_Exercise requirements_: Reproduce only the lines that run from the line containing "Select the CPU load legend entry" to the end of the entries below, exactly as they stand.
· · · · · · ·
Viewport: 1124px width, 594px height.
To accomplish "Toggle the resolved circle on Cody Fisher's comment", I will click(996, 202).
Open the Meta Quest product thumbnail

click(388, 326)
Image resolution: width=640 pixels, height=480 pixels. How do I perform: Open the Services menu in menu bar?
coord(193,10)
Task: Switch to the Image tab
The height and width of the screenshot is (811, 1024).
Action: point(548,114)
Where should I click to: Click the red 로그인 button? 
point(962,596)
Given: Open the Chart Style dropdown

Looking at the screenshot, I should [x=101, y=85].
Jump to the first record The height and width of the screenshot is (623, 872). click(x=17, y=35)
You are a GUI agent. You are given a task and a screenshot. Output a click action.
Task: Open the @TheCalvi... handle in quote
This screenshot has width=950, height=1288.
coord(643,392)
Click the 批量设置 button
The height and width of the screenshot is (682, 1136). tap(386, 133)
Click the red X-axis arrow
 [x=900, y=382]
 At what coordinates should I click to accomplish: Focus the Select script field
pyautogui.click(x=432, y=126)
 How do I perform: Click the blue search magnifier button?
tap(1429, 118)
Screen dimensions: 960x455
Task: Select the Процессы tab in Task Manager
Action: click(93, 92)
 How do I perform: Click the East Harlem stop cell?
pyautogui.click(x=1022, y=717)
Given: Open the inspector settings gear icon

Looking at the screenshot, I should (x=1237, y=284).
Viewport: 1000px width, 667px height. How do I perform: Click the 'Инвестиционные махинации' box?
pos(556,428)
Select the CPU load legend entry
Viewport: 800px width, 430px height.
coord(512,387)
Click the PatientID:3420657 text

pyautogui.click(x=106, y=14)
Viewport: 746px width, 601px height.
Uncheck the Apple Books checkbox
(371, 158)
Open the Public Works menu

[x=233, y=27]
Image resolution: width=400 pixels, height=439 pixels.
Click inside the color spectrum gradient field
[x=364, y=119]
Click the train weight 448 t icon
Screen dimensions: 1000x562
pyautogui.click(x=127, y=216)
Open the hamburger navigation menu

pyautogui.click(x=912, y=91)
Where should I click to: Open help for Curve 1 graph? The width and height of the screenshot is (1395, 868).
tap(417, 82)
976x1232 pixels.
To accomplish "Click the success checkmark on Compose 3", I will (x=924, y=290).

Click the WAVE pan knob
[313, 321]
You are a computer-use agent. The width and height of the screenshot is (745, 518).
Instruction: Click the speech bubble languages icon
· · · · · · ·
_The completed task_:
Select the CPU load legend entry
Viewport: 800px width, 430px height.
coord(512,387)
Click the PatientID:3420657 text

pyautogui.click(x=106, y=14)
Viewport: 746px width, 601px height.
Uncheck the Apple Books checkbox
(371, 158)
Open the Public Works menu

[x=233, y=27]
Image resolution: width=400 pixels, height=439 pixels.
Click inside the color spectrum gradient field
[x=364, y=119]
Click the train weight 448 t icon
Screen dimensions: 1000x562
pyautogui.click(x=127, y=216)
Open the hamburger navigation menu

pyautogui.click(x=912, y=91)
Where should I click to: Open help for Curve 1 graph? The width and height of the screenshot is (1395, 868).
tap(417, 82)
976x1232 pixels.
To accomplish "Click the success checkmark on Compose 3", I will (x=924, y=290).

Click the WAVE pan knob
[313, 321]
You are a computer-use agent. The width and height of the screenshot is (745, 518).
Instruction: Click the speech bubble languages icon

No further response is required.